Although comparable in many ways to his peer, Bret Autrey of Blue Stahli prefers a slightly more schizophrenic, mad scientist approach to things, unlike the grander, more theatrical musical outlet Klayton (of Celldweller) tends to produce. Happily bouncing around from one style to the next with little to no regard for consistency or critical reception, this bizarre, energetic penchant for diversity in his wild musical conceptions have resulted in some fantastic results, successfully keeping things fresh and interesting. His instrumental series of Antisleep
albums have proven themselves entertaining at the very least, but it was the 2011 Blue Stahli
record, his first effort of delivering fully fledged songs with vocals, that really showed off what Autrey was capable of. Visceral, aggressive, and packing more than enough guitar distortion to 'ready, aim, fire' itself right into your ears (leaving a gaping exit hole along the way), Blue Stahli
paved the way to bigger success, and after a long four year wait, a sophomore vocal record has seriously felt overdue. Finally, following two 'chapter' releases before the final product, comes The Devil
Although not one to stay rooted in one style for too long, Autrey's vocal records tend to feature far more consistency in structure and themes than his instrumental efforts. A little less focused on the sinister atmospheres of 'Corner', or the snarling aggression of 'Scrape', The Devil
instead aims for a catchier sound than its predecessor, jam packed full of big, anthemic chorus' and far more mainstream in structure. It may seem somewhat generic, but rest assured this is pulled off in spectacular fashion; 'Ready, Aim, Fire' and 'Armageddon' feature as ridiculous in nature, yet instantly, stupendously memorable. Electronic beats, and sprawling digital snippets of various sound bites fill the air in some of the albums greatest moments, and if anything else, it's just simply fun
to listen to. The album also takes more than enough time shows off Autrey's ability to write some fantastically catchy guitar riffs; like a sucker punch to the face, 'Not Over Til We Say So's thrashy, Daron Malakian-esque guitar play bursts onto the scene with some of Autrey's fastest riffage to date, seamlessly integrated with Emma Anzai of Sick Puppies' pounding guest appearance on bass and vocals. Tracks such as 'Rockstar' also benefit massively from Autrey's guitar work here, bringing a grittier, heavier vibe where needed, and 'Down In Flames' glorifies in blasting metal distortion and a rare, short Blue Stahli guitar solo.

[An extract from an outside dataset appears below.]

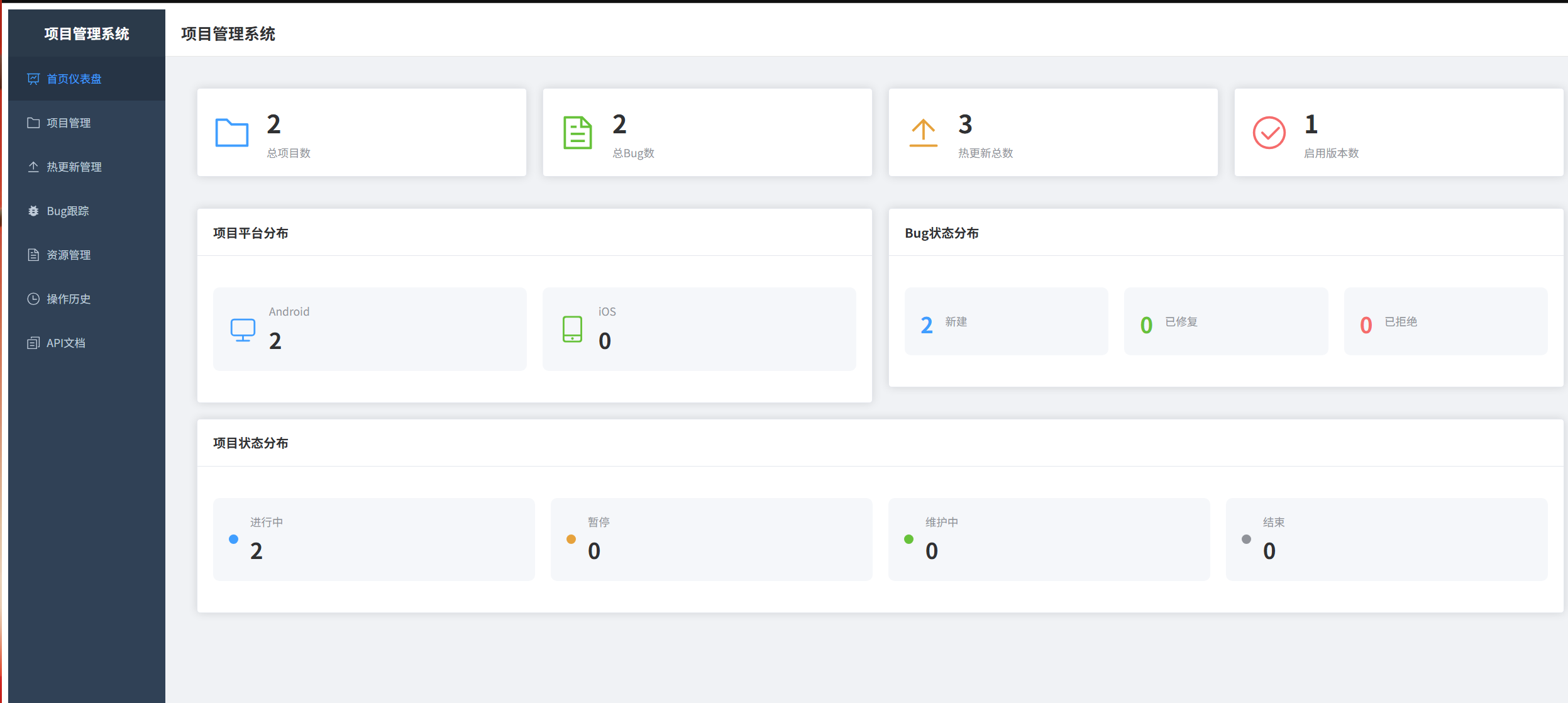Select the 首页仪表盘 menu item
Screen dimensions: 1568x703
(x=74, y=79)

As for what you'd hope the 'main event' to be on Autrey's sophomore vocal album, the lyrical and vocal work for the most part is a success here. While Blue Stahli
featured some gorgeous, moody lyrical choices throughout the record, ("there is an art to infliction, head-spill and homicide, I'll burn it all just to light your eyes"), to fit the catchier style of the record, this has mostly been dumbed down. Instead, Autrey's vocals are the driving force for most tracks, such as the soaring chorus of 'The Fall', or the growling repeats of "armageddon, baby". His finest moments are of course the songs that suit his personality best; under all the fun and games, a threatening atmosphere and gnarly vocals. 'The Devil' and 'Enemy' are great examples of Autrey's ability to build up a sense of unease, before breaking the tension through massive, powering chorus'. One the album's best highlights of Autrey's vocal delivery is album closer 'Demon', a track that relishes in crunchy hard rock riffs, Autrey's haunting calls of "you've got a demon", and a steady build into oblivion.
If anything else, The Devil
succeeds in simply being something massively enjoyable to listen to, and this is likely to have been Autrey's goal all along. Although dabbling here and there in the mood of a horror movie, the diversity of of the album's content playfully keeps things light and energetic for the most part, driven by its goal to make you grin like a madman. In keeping things bouncing around and not getting weighed down by anything too heavy in nature, The Devil
ends up being an easily accessible, yet rather original collection of material. It can sound a little repetitive in places, but this does very little to slow the album's momentum, and The Devil
shines as an example of electronic metal almost at its finest.